Five suspects have appeared in court in France charged with terror offences in relation to the Nice truck attack.

The four men and one woman, aged between 22 and 40, are accused of helping driver Mohamed Lahouaiej-Bouhlel prepare the terror attack.

One of the suspects returned to the scene of the attack the following day to film the aftermath, French prosecutor Francois Molins said.

Lahouaiej-Bouhle killed 84 people when he drove into a crowd on Bastille Day.
He received logistical support for the attack from the five suspects, Mr Molins said, and had planned the attack for several months.

Three of the suspects, identified as Franco-Tunisians Ramzi A and Mohamed Oualid G, and a Tunisian named Chokri C, were charged as accomplices in "murder by a group with terror links".

An Albanian man named as Artan and a women who is a French-Albanian dual national, identified as Enkeldja, are suspected of providing Lahouaiej-Bouhlel with a pistol and were charged with "breaking the law on weapons in relation to a terrorist group".

All five will be held in custody, Mr Molins said.

Like Lahouaiej-Bouhlel, none of those detained were known to French intelligence prior to the attack, although Ramzi A had previous convictions for drugs and petty crime, Mr Molins said.

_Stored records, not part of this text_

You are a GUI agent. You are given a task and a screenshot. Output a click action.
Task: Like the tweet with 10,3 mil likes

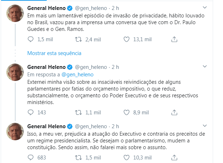click(x=127, y=157)
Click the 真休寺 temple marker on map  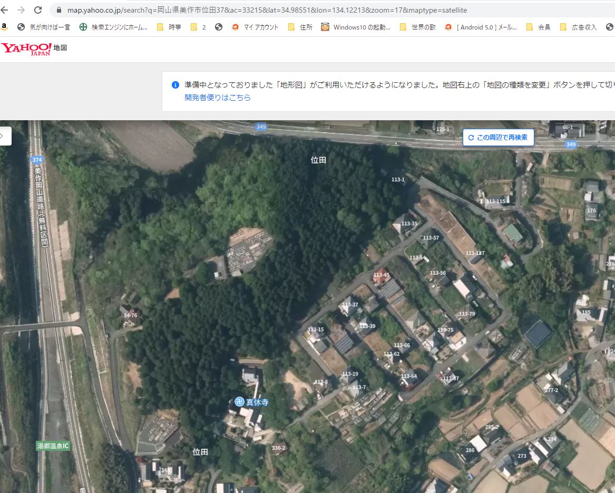[239, 402]
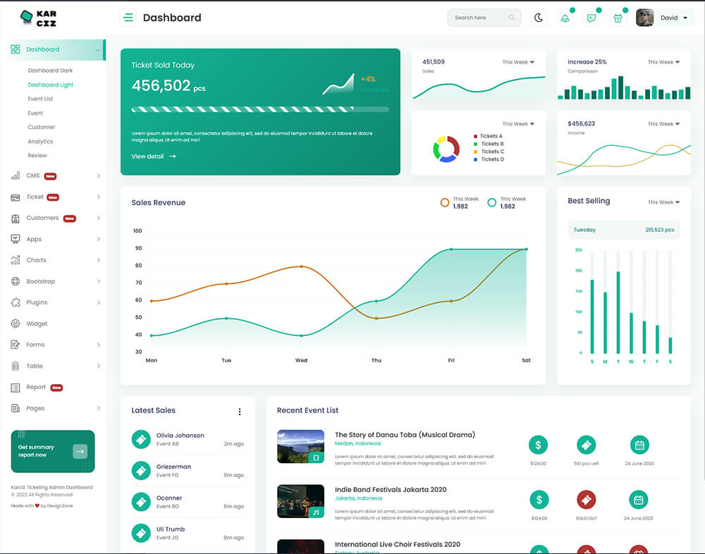Click the Get summary report now button
This screenshot has width=705, height=554.
53,451
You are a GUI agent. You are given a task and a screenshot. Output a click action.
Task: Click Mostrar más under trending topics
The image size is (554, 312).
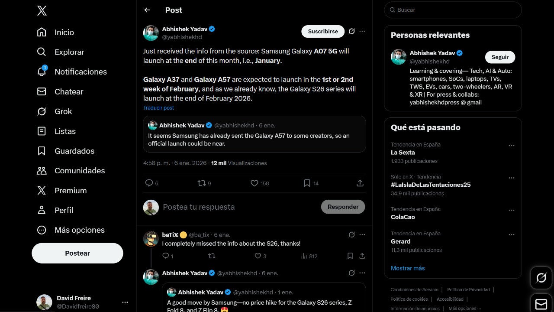[x=407, y=268]
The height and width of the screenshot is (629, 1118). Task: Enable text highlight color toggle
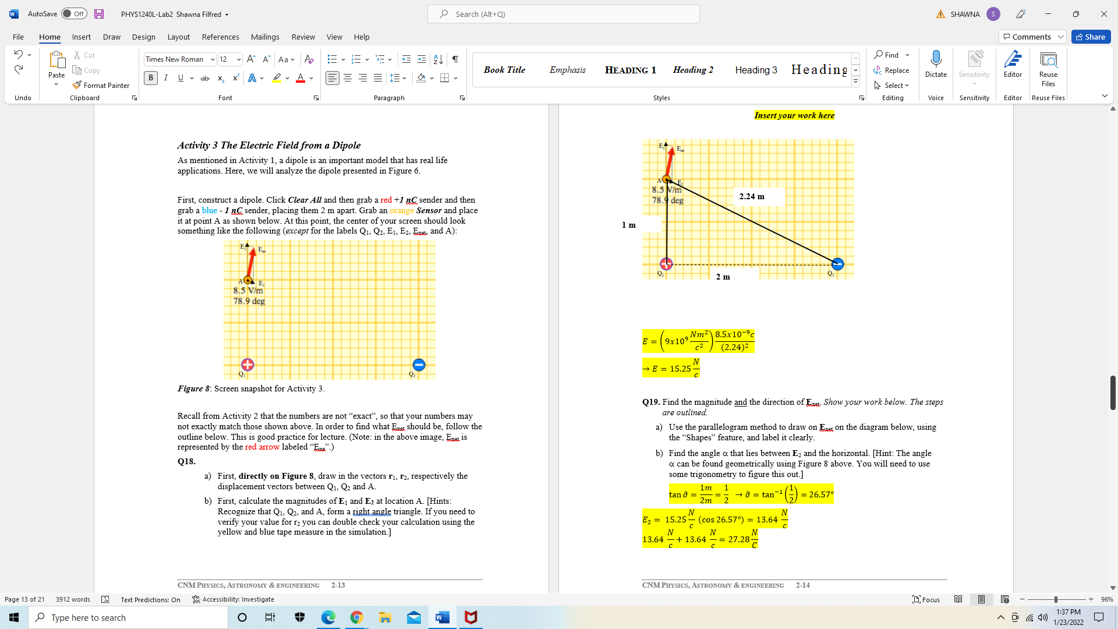(x=277, y=77)
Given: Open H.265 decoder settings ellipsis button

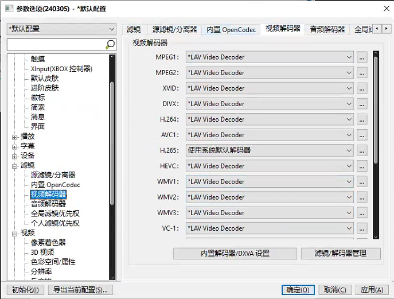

He said information from Lahouaiej-Bouhlel's phone showed searches and photos that indicated he had been studying an attack since 2015.

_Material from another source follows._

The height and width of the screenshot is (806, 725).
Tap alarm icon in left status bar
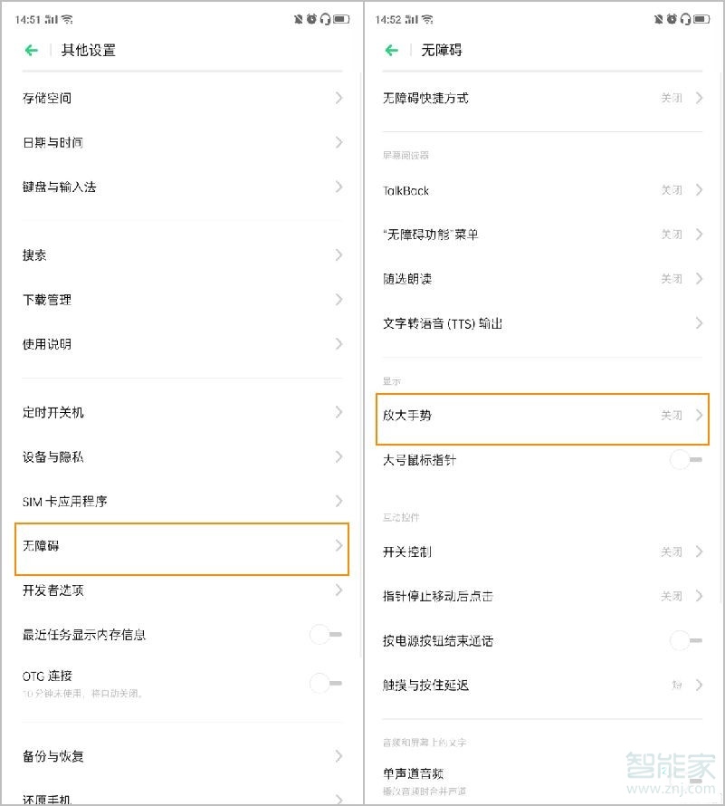[x=312, y=19]
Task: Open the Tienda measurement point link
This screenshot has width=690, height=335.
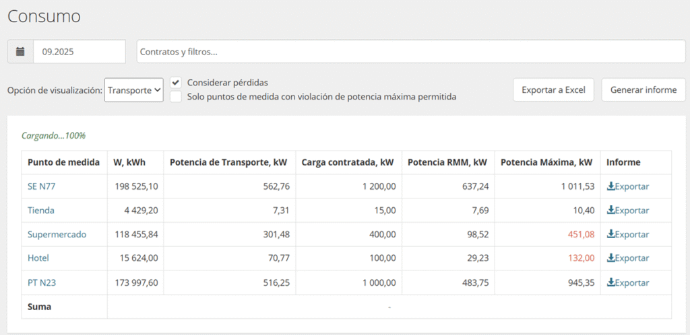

The so-called Islamic State group said Lahouaiej-Bouhlel was one of its "soldiers" - but the lorry driver had not been on any French police watch list.

As the Bastille Day crowd enjoyed festivities on Nice's Promenade des Anglais, Lahouaiej-Bouhlel careered his large white lorry towards them.

Two police officers opened fire when he mounted the kerb, but he simply accelerated and then zigzagged for up to 2km (1.25 miles), leaving a trail of carnage.

Police finally managed to bring the lorry to a halt, raking the driver's cabin with gunfire and killing Lahouaiej-Bouhlel.

More than 300 people were wounded in the attack.

France has extended its state of emergency until the end of January 2017. It gives the police extra powers to carry out searches and to place people under house arrest.

Too few police?

The government has also launched an inquiry into police actions in Nice on 14 July, amid claims that there were too few police to block a lorry that killed 84 people.

Just one local police car was on duty at the point where the lorry careered onto the pedestrian promenade, the daily Liberation reported.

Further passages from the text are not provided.